She hasn't had so many of those days lately, though that's not for lack of trying. As in  _Lauren_  trying, as in Amy's patience, as in her sister going through her "stay out of Lolo's  _way_ , cause biatch is  _cray"_  period (copyright ) (and  _thanks_  to G. Solis), as the stress of her then unresolved relationship with Glenn  _and_  the planning of a wedding that  _wasn't_ hers - but kept making her feel some kinda way about maybe never having another one that  _was -_ combined to slowly drive Lauren a bit… nutty.

And the nuttier  _Lauren_ got, the more  _allergic_ Amy got, to the point where staying in bed often did seem the safest tactic.

Except that, you know, Lauren had a key to their place (in case of emergency) (cake tasting and flower smelling and croquembouche refusing all, apparently,  _qualified_ ) and, the love of her life or not, Reagan did little or nothing to shield Amy from her sister.

"I love you Shrimps," she said, "but if you think I'm getting in Lolo's way, you're crazier than she is."

Love, apparently, does know some boundaries. And  _all_  of them are  _blonde_.

Still, save for the Lauren days (and the ride to the airport with Jack days, despite how that one turned out in the end) (and the signing off on a zillion  _and one_  official documents days because sure, it's  _legal_  for them to get married in Texas, but no one said anything about  _easy_ ) (and days when Reagan doesn't have to work and  _she_  can call in sick and they get to spend an entire day hiding together) Amy doesn't have as many shoulda stayed in bed days as she used to. In fact, more and more often, she finds herself having days when she actually  _wants_  to get  _out_  of bed.

Provided, of course, that it's at a reasonable hour and no, anything starting with a number  _under_  eight does not qualify.

Except, maybe,  _today_.

Today, she's been up since five-thirty and she keeps trying to tell herself it's all Reagan's fault. It was  _her_  idea, after all, to spend their last "single" night apart, to honor at least one of the age old wedding traditions.

Of course she had to pick  _that_  one.

"It'll be fine, Amy," she said - and  _that_ was the moment when Amy knew Reagan was serious and not just teasing cause she used her  _name_  - "we can spend one night apart. We spent a whole week apart last month when I had to go to Cali."

They did. And they survived.

And that survival had absolutely  _nothing_  to do with Amy crashing at Lauren's every night, on her couch - and by 'on her couch' she totally  _doesn't_  mean that she started there every night, before ending up (somehow)  _in_  Lauren's bed, not cuddling (that would be  _weird_ ) but just  _there_ , needing the small bit of warmth that her sister provided to even get close to sleep - and so, yes, survival for one night was definitely  _possible_.

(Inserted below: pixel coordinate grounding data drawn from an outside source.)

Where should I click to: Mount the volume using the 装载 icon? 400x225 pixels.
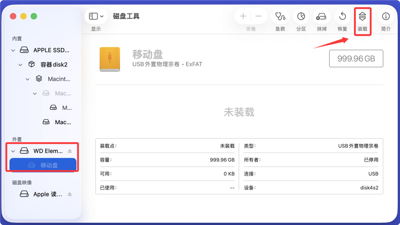(362, 16)
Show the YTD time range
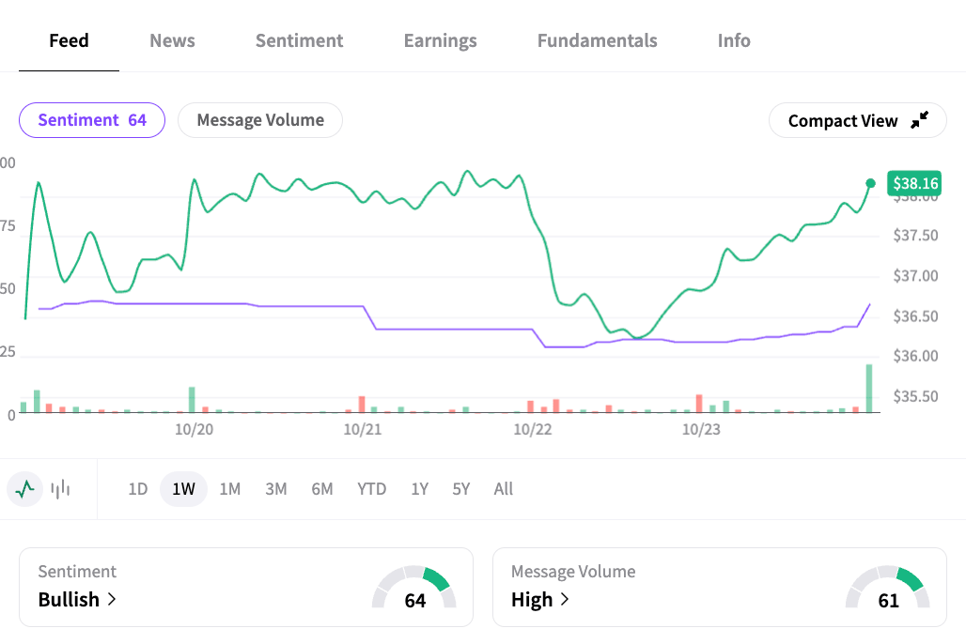 click(x=371, y=489)
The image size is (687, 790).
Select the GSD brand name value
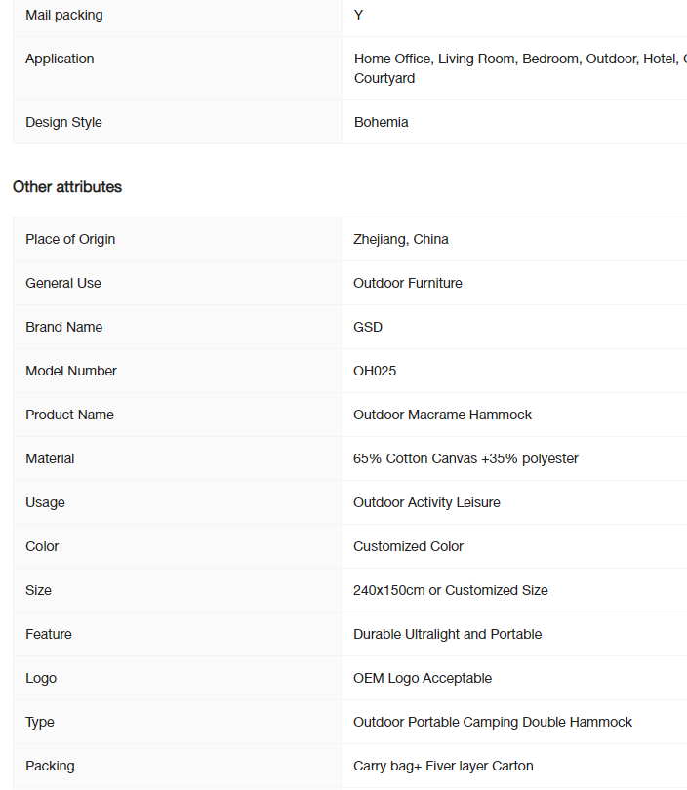pos(368,327)
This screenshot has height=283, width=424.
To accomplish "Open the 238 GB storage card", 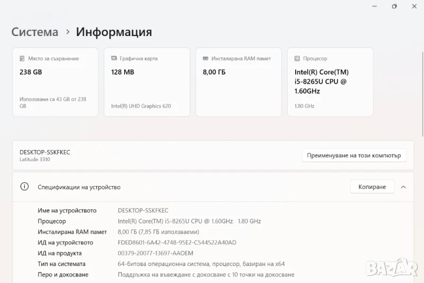I will pos(55,82).

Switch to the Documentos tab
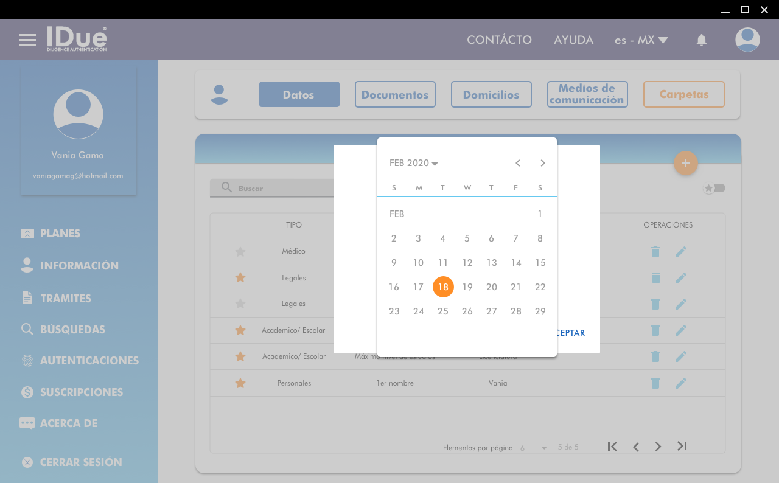[395, 94]
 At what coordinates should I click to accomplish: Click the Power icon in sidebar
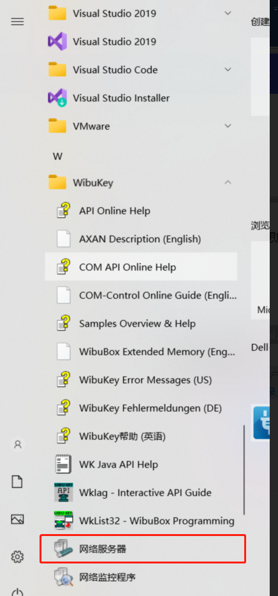coord(17,592)
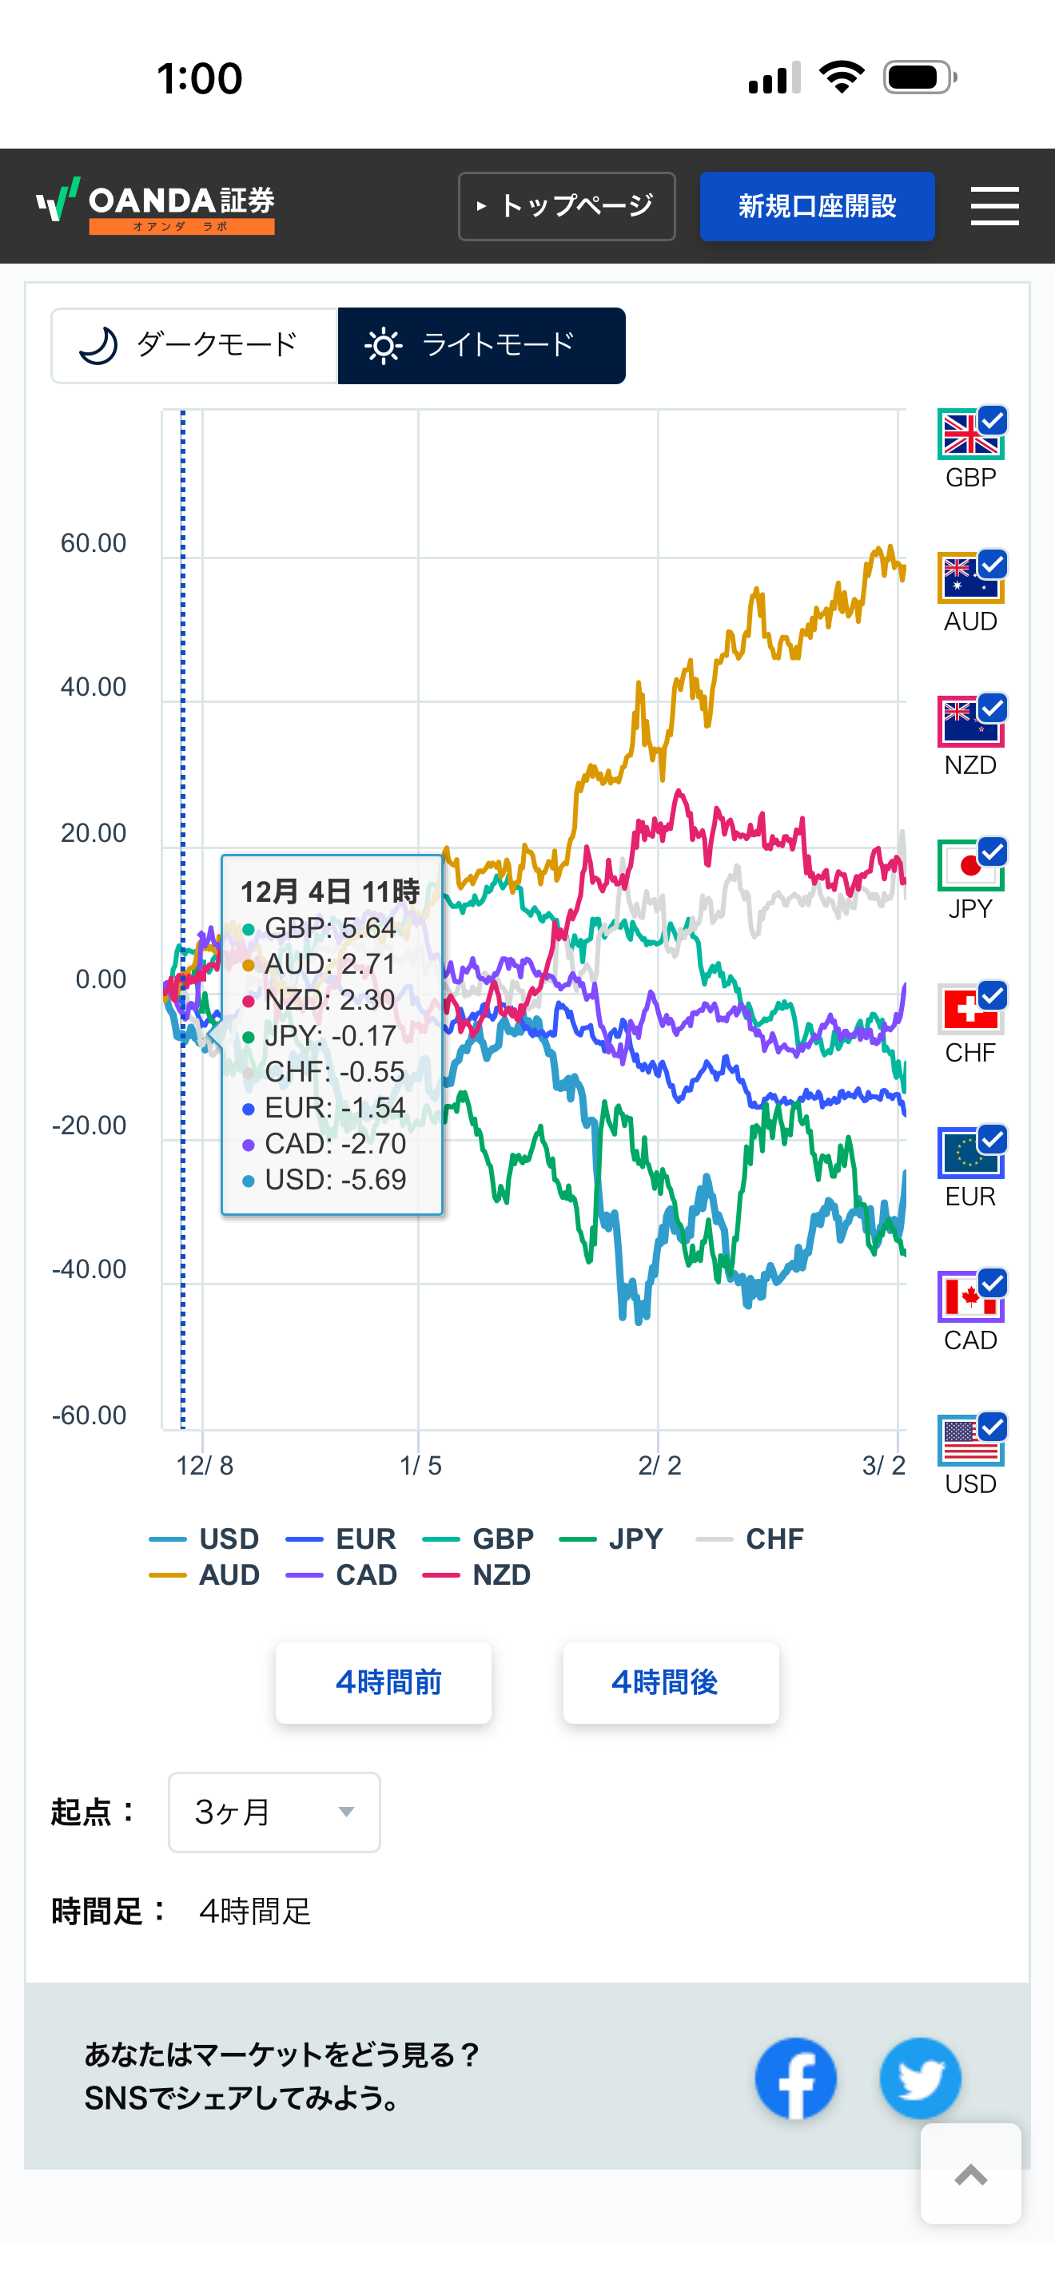
Task: Tap the scroll-to-top arrow icon
Action: point(970,2174)
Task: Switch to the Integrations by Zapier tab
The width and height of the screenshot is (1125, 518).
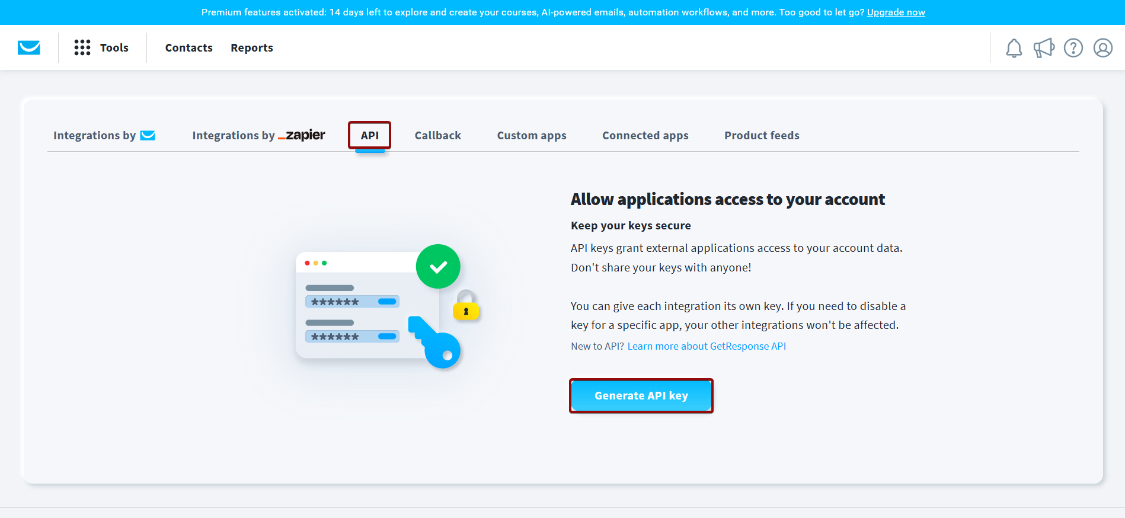Action: pos(258,136)
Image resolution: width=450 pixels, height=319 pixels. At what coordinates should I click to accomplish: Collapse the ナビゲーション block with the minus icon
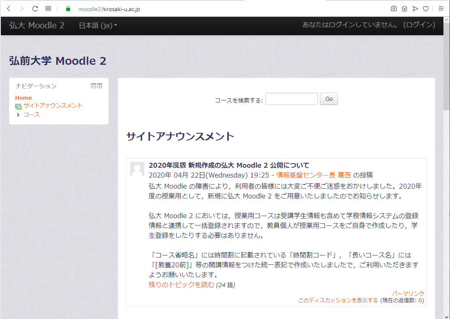93,86
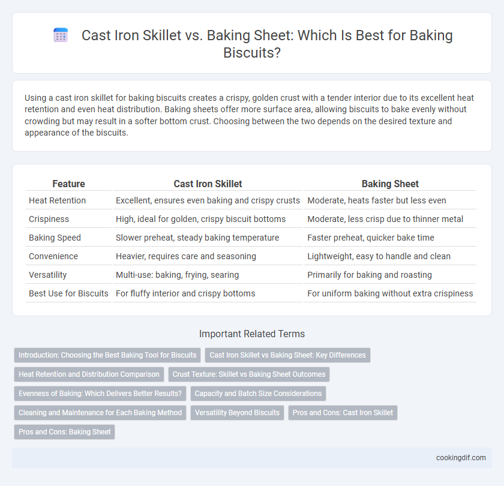Click the Cast Iron Skillet column header

point(208,184)
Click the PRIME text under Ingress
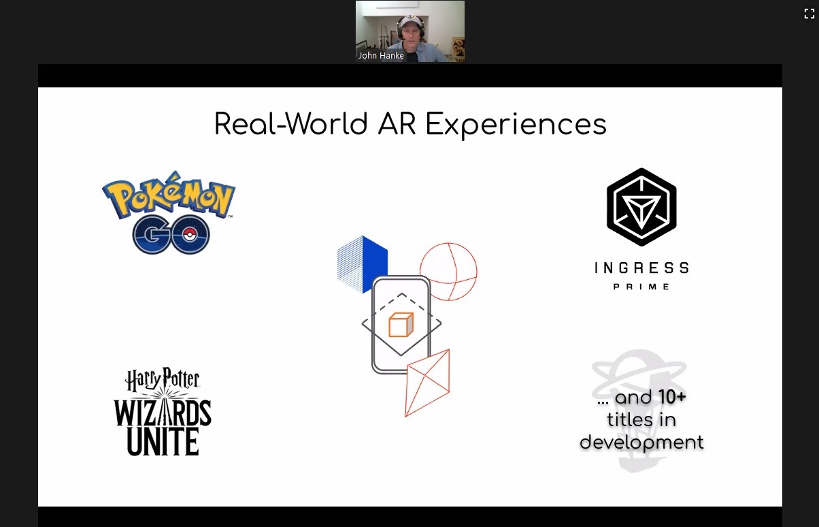Image resolution: width=819 pixels, height=527 pixels. [x=641, y=287]
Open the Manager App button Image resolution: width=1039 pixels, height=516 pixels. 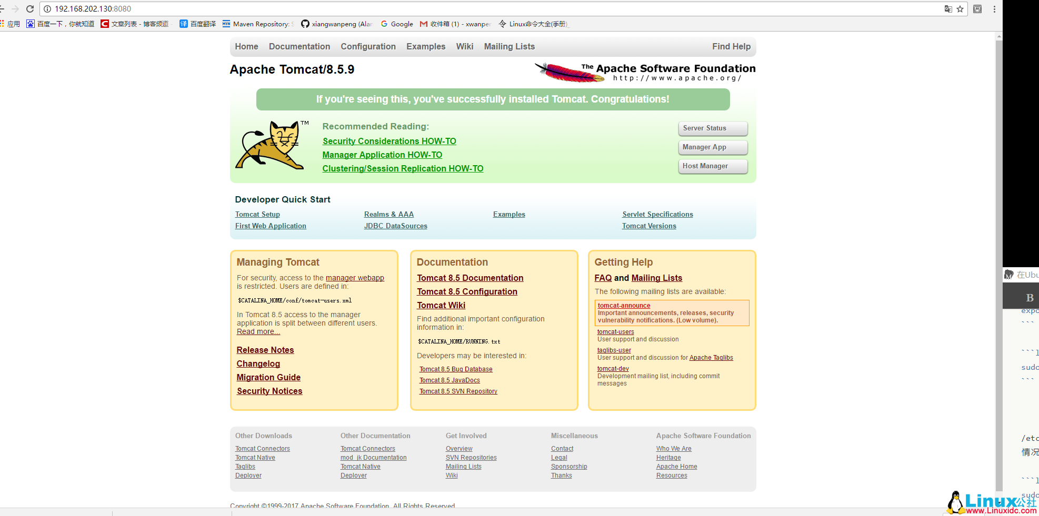pyautogui.click(x=713, y=147)
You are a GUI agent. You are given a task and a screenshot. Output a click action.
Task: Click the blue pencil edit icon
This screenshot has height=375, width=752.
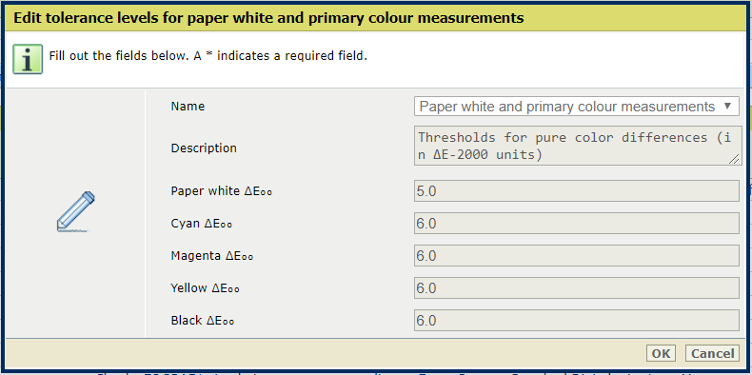[x=75, y=212]
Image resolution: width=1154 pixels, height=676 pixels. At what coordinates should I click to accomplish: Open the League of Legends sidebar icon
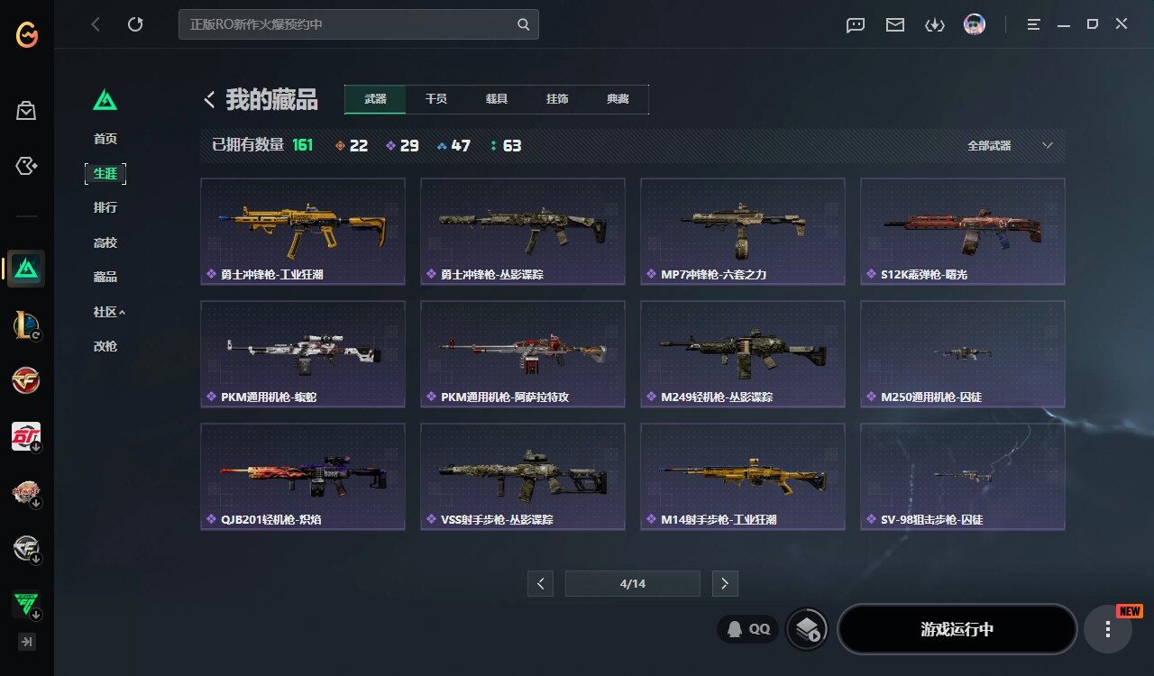(26, 325)
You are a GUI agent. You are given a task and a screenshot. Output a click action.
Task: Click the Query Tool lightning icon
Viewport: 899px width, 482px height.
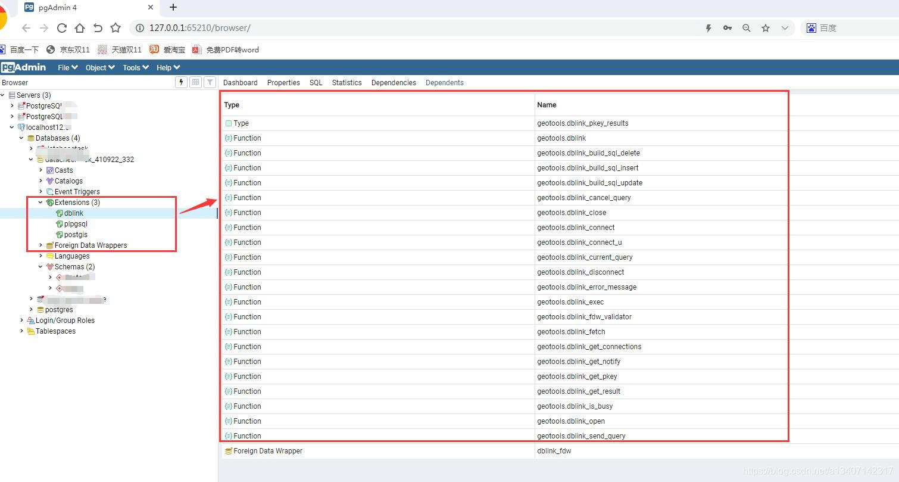[x=181, y=82]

So long as Lauren came by and slept with her, but then Reagan had to go having a plan  _and_ that plan had to actually  _work_  and so Amy knew there was no way - like in  _hell_  - Lauren would be coming by.

And at two am, when she  _still_  wasn't asleep, Amy realized - damn her fuzzy brain - that, really, since Lauren was now  _with_  Glenn, she probably was.

Coming, that is.

Just, you know, not  _by_.

Amy kinda figured that Lauren was doing much in the way of sleeping either and no, thinking  _that_  at two-oh-five in the morning did little or nothing to bring sleep to her door though it did make her just a bit jelly cause, frankly, the wrong  _Solis_ was gettin' jiggy wit the wrong one of Farrah's daughters, if you know what she's saying.

(You probably don't.) (Even Amy wasn't exactly sure.) (Rational thought left somewhere around two-oh-four and she didn't expect it back any time soon.)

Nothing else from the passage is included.